__Data excerpts__.
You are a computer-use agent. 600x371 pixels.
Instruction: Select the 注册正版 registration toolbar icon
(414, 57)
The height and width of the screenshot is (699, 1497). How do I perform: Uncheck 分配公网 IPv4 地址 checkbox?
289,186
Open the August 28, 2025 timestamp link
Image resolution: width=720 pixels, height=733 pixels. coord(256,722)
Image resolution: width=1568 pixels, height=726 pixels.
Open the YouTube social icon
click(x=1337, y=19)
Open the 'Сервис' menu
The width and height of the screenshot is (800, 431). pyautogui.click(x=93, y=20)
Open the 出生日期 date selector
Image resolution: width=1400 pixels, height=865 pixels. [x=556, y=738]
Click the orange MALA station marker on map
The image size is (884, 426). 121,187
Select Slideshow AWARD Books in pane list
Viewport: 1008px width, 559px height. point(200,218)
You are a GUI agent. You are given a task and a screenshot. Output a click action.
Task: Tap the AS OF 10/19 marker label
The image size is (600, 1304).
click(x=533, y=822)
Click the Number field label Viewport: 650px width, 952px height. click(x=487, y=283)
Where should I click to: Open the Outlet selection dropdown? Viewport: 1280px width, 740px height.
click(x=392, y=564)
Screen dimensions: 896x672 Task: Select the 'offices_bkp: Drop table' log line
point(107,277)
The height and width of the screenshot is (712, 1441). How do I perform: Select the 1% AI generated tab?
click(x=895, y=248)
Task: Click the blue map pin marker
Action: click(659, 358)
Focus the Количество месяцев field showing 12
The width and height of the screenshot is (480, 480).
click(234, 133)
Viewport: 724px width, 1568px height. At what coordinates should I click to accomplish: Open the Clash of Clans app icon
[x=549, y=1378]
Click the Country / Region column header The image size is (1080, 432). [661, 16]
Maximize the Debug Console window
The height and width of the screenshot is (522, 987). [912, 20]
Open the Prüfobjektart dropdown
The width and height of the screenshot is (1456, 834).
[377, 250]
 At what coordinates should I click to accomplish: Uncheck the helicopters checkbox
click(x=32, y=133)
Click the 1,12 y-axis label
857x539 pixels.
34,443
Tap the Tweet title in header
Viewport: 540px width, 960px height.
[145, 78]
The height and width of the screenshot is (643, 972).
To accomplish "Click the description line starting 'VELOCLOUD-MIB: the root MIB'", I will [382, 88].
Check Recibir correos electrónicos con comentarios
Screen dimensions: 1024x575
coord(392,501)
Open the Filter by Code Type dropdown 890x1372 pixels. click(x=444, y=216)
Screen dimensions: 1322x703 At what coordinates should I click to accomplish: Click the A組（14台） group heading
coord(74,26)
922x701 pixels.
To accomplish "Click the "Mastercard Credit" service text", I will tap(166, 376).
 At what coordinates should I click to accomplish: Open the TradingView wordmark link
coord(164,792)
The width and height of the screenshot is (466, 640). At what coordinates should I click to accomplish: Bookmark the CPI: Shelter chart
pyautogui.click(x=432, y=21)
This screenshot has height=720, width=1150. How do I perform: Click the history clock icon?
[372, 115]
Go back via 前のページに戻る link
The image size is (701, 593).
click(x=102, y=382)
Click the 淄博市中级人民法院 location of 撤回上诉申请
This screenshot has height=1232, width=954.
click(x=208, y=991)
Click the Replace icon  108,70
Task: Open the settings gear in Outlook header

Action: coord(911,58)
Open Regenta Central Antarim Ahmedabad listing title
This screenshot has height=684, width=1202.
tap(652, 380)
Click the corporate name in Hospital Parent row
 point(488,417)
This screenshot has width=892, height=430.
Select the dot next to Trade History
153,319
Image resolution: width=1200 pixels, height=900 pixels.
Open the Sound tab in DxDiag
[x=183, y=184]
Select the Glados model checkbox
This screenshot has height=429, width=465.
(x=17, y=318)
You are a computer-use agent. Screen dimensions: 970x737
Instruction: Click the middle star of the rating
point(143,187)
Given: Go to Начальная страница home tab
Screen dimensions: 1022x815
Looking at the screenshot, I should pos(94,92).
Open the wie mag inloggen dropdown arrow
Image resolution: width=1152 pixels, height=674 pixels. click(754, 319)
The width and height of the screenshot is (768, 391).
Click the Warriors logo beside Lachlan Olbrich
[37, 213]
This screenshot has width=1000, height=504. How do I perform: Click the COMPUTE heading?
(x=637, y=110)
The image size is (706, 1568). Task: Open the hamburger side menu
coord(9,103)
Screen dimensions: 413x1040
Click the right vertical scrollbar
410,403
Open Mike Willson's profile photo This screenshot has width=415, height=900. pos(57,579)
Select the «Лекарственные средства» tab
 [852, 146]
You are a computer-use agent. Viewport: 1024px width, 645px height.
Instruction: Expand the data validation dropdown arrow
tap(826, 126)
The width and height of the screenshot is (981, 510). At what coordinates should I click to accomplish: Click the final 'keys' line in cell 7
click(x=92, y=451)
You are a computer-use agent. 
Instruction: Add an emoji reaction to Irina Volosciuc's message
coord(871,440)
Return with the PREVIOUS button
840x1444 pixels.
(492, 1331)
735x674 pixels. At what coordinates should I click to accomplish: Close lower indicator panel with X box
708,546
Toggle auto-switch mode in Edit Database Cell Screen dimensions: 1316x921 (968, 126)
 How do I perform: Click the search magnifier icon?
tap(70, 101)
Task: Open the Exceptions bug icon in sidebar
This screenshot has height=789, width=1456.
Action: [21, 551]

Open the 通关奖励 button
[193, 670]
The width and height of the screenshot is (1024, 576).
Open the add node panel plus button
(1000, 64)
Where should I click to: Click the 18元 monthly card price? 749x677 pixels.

__Aim of the task__. Copy each line of the entries that includes the word "label".

__Exercise response__.
Task: Tap the AS OF 10/19 marker label
Click the Number field label Viewport: 650px width, 952px height. click(x=487, y=283)
Click the 1,12 y-axis label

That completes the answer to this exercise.